Гаврилыч чего-то рассказывал, захлебываясь скороговоркой:

– …а он мне и говорит: «Не твоего ума это, Алексей Гаврилыч!». Не твоего ума?! Да я, если хотите знать, не таких обламывал! Я…».

В жаркой этой бестолковости было уютно всем. Хороший коньяк грел изнутри, давая иллюзию легкости, собственной значимости, силы.

Гаврилыч, слегка пошатываясь, отошел в кусты и там, испуганно вскрикнув, заплескался в воде.

– Чего ты? – лениво повернулся Сабуров.

– Вода, братцы! Так и подступает! Кругом вода!

– Ладно-ладно, Гаврилыч! Не паникуй! Лодка есть. Да и не пойдет вода дальше. Все весны здесь сухо было.

Они еще пили, накрывая первую свою захмеленность мутным озлобленным «перебором», который так свойственен русскому человеку.

Володька потом вспоминал, что Сабуров заставлял Гаврилыча плясать и прыгать через костер, и он… Володька, смеялся, показывал пальцем на бедного старика. Еще он помнит чувство ожесточенного превосходства над Гаврилычем. Это стайное чувство, когда люди, объединившись, находят в травле одного беззащитного теплую сродственность, было тогда и в Володьке.

– Пляши, Гаврилыч! Ай-ду-ду-ду!.. – желтозубо скалился Сабуров, ломая в кулаке сухую ветку, и Володька, заражаясь его злобной радостью, хлопал с остервенением в ладоши.

А потом откуда-то из-за кустов на стоянку налетела плотная стайка уток. Они со свистом прошли над водой и круто повернули в сторону дальних стариц. Уток, видимо, подняли на крыло, выбили из тихих заводин.

Сабуров кинулся к рюкзакам и расчехлил пятизарядную «ижевку».

Еще одна стайка кряковых так же быстро и неожиданно появилась над ними. Сабуров выстрелил. С третьего выстрела в догон одна утка пошла вниз и забилась на воде.

– Гаврилыч! – проревел Сабуров. – В воду, мать!..

– Лодка же есть! – дернулся было к «Казанке» Володька.

– Не лезь, я хозяин! Гаврилыч, вперед! Зубами ее, слышал?! Зубами, ав-ав!..

Гаврилыч, сбрасывая на бегу телогрейку, кинулся в ледяную воду, охнул и поплыл по-собачьи. Доплыв до утки, он ухватил ее зубами за крыло и повернул назад.

Сабуров ждал его с полным стаканом огненной иноземной водки с русским названием.

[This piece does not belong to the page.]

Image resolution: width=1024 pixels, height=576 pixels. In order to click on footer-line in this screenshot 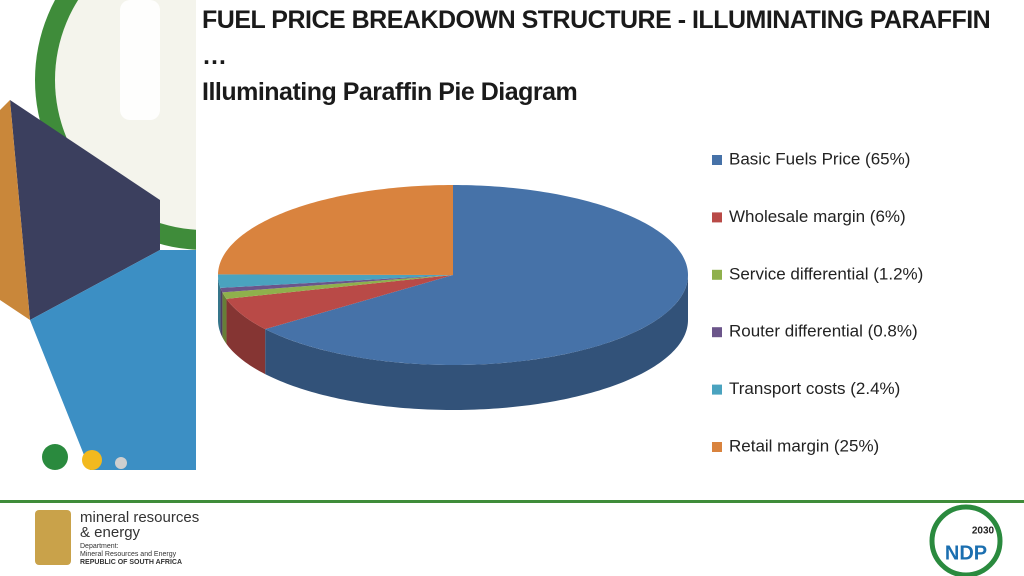, I will do `click(512, 502)`.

– Уважаю за это, Гаврилыч! Пей, старик! – Сабуров взял утку и протянул стакан.

Гаврилыч, трясясь и размазывая утиную кровь, присосался к водке. Потом, всхлипнув, пошел к костру.

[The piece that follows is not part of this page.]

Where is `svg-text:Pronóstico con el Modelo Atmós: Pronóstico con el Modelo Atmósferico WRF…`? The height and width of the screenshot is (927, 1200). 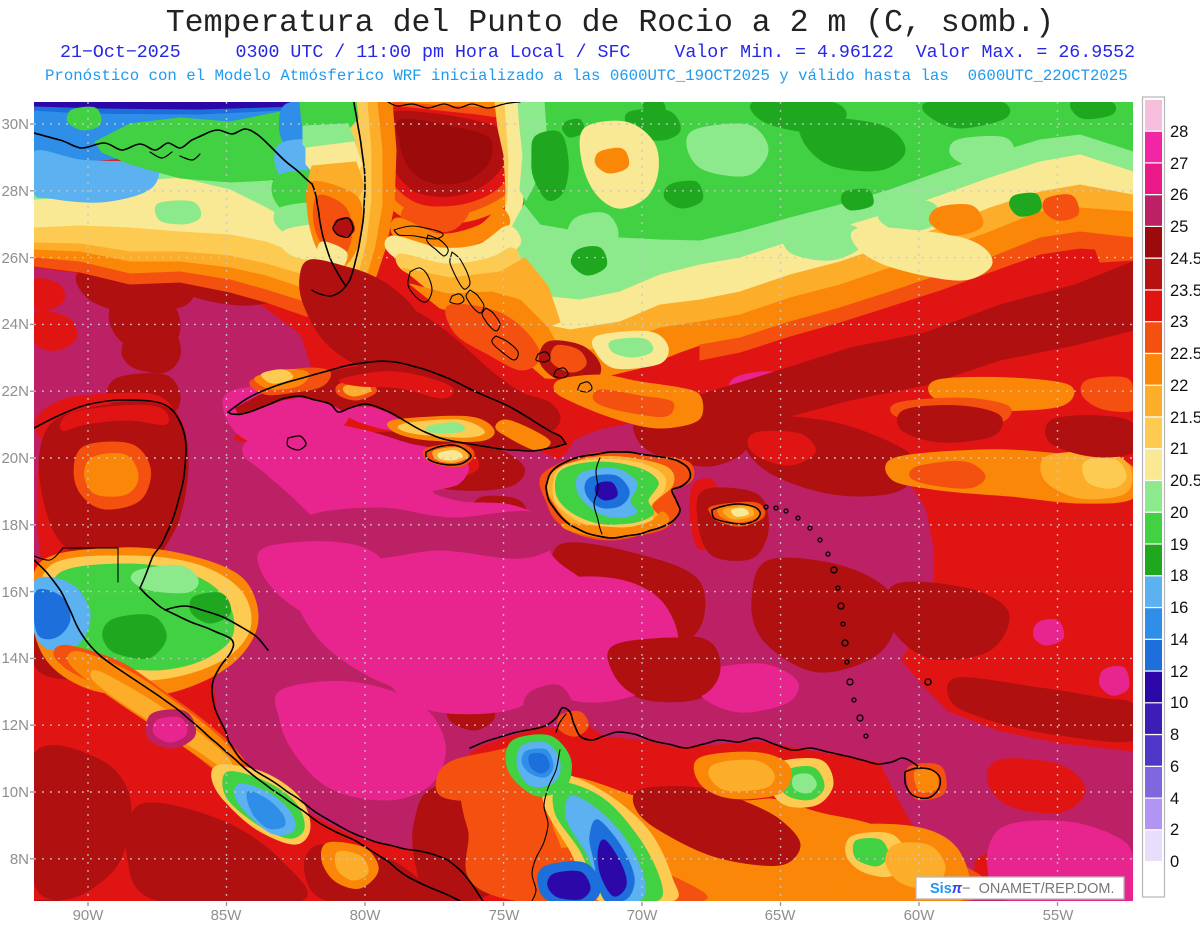
svg-text:Pronóstico con el Modelo Atmós: Pronóstico con el Modelo Atmósferico WRF… is located at coordinates (586, 76).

… Володька проснулся от холода и чувства какого-то страшного омерзения. Что это было?

Луна бледно проглядывала сквозь легкую морозистую дымку. У тлеющих углей кострища разметался на лапнике Сабуров, рядом с ним клубком свернулся Гаврилыч. Из-под старой кроличьей шапки виднелось его острое большое ухо.

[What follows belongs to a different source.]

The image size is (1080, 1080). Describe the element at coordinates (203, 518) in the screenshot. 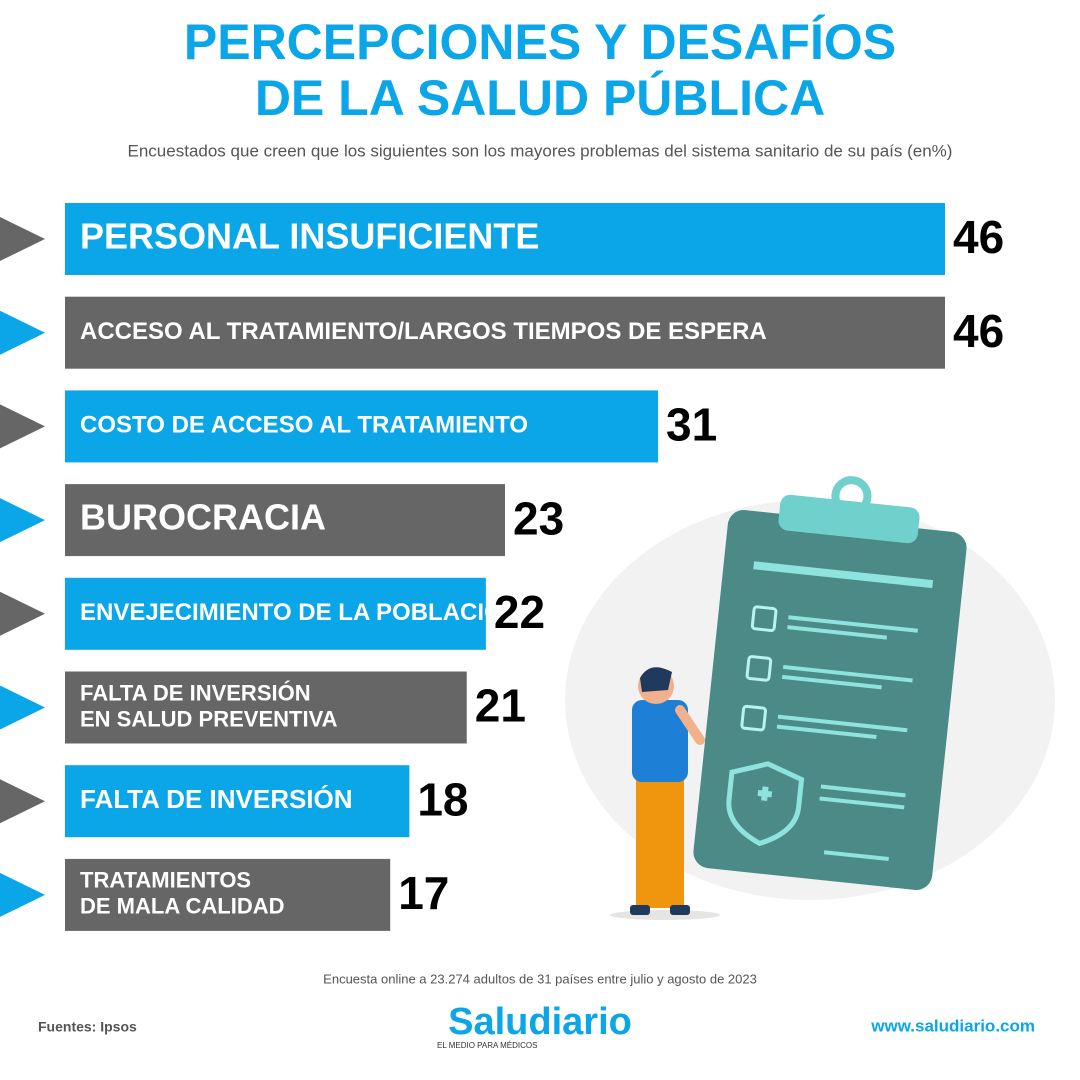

Володька тяжело сел и чуть не застонал от навалившегося тоскливого стыда, невозвратности того, что уже было. Шустов подошел к лодке. Она была на плаву. Вода поднялась почти до кострища, плескалась с другой стороны луговины, отделяя стоянку от высокого коренного берега. Луговина стала небольшим островом.